The agency will not pursue criminal charges against William Gamba — her husband and the former chief nursing officer at Twin Cities Community Hospital — according to a Sheriff’s Office report and a Tampa Bay Times story published in July.
Nancy Huhta, William Gamba’s mother-in-law, continues to pursue a wrongful death civil lawsuit against him, according to records from the Sixth Judicial Circuit Court for Pinellas County.
A former Twin Cities Community Hospital administrator was accused of killing his wife two years ago while living in Florida, according to a lawsuit filed last week.
William Gamba — the Templeton hospital’s former chief nursing officer — is the defendant in a civil case filed by his mother-in-law on Oct. 30 in the Sixth Judicial Circuit Court for Pinellas County, Florida.
Gamba was hired in August, according to a now-deleted page on the Twin Cities website, but is no longer an employee of the hospital, Krista Deans, a spokeswoman for Tenet Healthcare, said Friday in response to emailed questions.
Civil lawsuits represent only one party’s side of the story.
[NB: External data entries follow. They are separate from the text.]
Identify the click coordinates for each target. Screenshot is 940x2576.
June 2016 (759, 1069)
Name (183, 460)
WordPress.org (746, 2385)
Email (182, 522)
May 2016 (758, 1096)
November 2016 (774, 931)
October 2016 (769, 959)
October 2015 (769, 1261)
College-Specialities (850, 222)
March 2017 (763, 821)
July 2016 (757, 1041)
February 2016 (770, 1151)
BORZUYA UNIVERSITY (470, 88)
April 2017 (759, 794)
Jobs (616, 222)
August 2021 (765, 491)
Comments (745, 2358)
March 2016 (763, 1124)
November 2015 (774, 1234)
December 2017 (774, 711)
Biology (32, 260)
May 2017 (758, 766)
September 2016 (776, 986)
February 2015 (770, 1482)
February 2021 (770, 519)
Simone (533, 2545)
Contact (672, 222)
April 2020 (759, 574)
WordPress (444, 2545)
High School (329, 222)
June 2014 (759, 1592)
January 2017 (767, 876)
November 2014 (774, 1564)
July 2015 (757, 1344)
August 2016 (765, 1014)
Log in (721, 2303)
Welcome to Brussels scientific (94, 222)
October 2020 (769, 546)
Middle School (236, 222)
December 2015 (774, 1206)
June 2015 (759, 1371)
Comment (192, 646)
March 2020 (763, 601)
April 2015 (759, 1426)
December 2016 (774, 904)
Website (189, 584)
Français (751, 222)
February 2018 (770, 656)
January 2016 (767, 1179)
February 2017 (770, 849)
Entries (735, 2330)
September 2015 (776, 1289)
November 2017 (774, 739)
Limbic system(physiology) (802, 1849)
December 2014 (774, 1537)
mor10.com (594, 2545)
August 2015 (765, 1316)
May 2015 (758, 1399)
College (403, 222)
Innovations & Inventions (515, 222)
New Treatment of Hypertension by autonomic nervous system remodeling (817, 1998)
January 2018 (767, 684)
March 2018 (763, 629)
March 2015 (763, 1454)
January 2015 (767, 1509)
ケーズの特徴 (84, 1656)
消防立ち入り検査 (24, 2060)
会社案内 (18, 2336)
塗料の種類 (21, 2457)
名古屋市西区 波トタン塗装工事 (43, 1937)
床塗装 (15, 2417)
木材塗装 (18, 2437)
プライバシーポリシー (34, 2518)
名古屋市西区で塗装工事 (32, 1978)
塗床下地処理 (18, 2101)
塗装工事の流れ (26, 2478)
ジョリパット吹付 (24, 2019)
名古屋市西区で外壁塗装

The Tampa Bay Times reported in November 2016 that Gamba’s wife, Blaise Gamba, died after she was injured while diving off the coast of Madeira Beach near St. Petersburg.
According to the lawsuit, Nancy Huhta, Blaise Gamba’s mother, believes William Gamba killed his wife so he could collect her $1 million life insurance policy, sell her assets and continue carrying on alleged extramarital affairs.
The lawsuit claims William Gamba pulled his wife’s head underwater while she was swimming until she became unresponsive. He then allegedly faked his own injuries while Blaise Gamba was taken to the hospital, where she eventually died.
Blaise Gamba’s death was ruled a drowning, and the Pinellas County Sheriff’s Office is still conducting a criminal investigation into the incident, according to the Tampa Bay Times.
Twin Cities quickly made efforts to remove any trace of Gamba from the hospital’s website, scrubbing a page announcing his hiring and removing him from a list of administrators on Friday.
Deans declined to disclose whether Gamba was fired or resigned or when his employment ended.
“This matter is not related to the hospital, and we do not comment on personal matters related to employees,” Deans wrote. “Mr. Gamba is no longer employed at the hospital.”